This document describes the theory behind the n-gram models generated by the wordpredictor package. It also provides code examples that describe how to use the package.
The goal of the wordpredictor package is to provide a flexible and easy to use framework for generating n-gram models for word prediction.
The package allows generating n-gram models. It also allows exploring n-gram frequencies using plots. Additionally it provides methods for measuring n-gram model performance using Perplexity and accuracy.
The n-gram model may be customized using several options such as n-gram size, data cleaning options and options for converting text to tokens.

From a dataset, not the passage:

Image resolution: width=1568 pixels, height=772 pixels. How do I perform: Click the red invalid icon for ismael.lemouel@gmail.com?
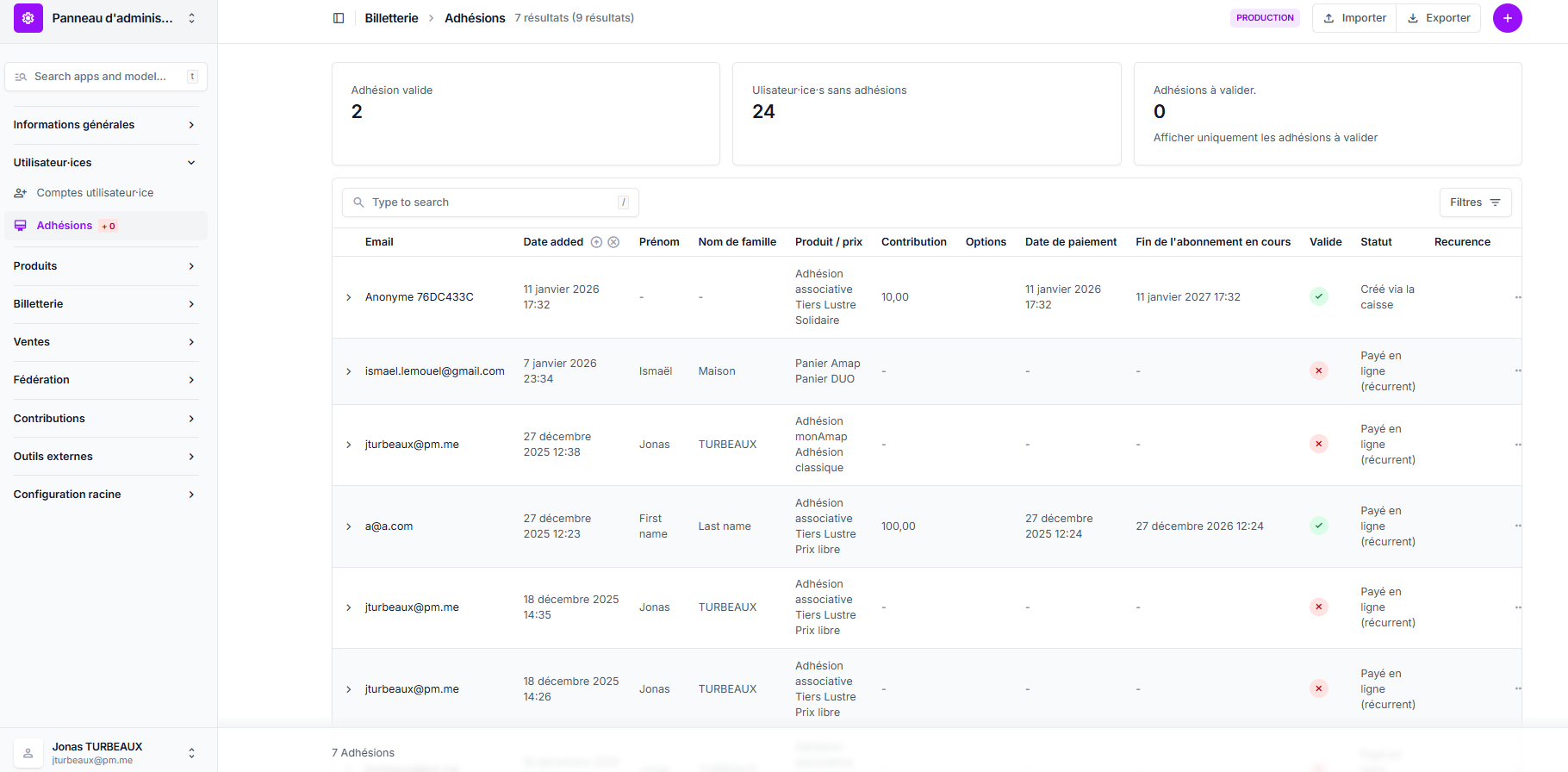[x=1318, y=370]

The n-gram model generated by the wordpredictor package uses the Markov model for approximating the language model. It means that the probability of a word depends only on the probability of the n-1 previous words.
Maximum Likelihood Estimation (MLE) is used to calculate the probability of a word. The probability of a word is calculated by regarding the word as the last component of a n-gram. The total number of occurrences of the n-gram is divided by the total number of occurrences of the (n-1)-gram. This gives the probability for the word.
The n-gram model is generated in steps. In the first step, the input data is cleaned. Unwanted symbols and words are removed from the input data.
In the next step, the cleaned data file is read. N-grams are extracted from the file, starting from 1-grams up to the configured n-gram size. The 1-gram, 2-gram, 3-gram etc tokens are saved in separate files along with the frequency. So the 3-gram file contains all extracted 3-grams and their respective frequencies.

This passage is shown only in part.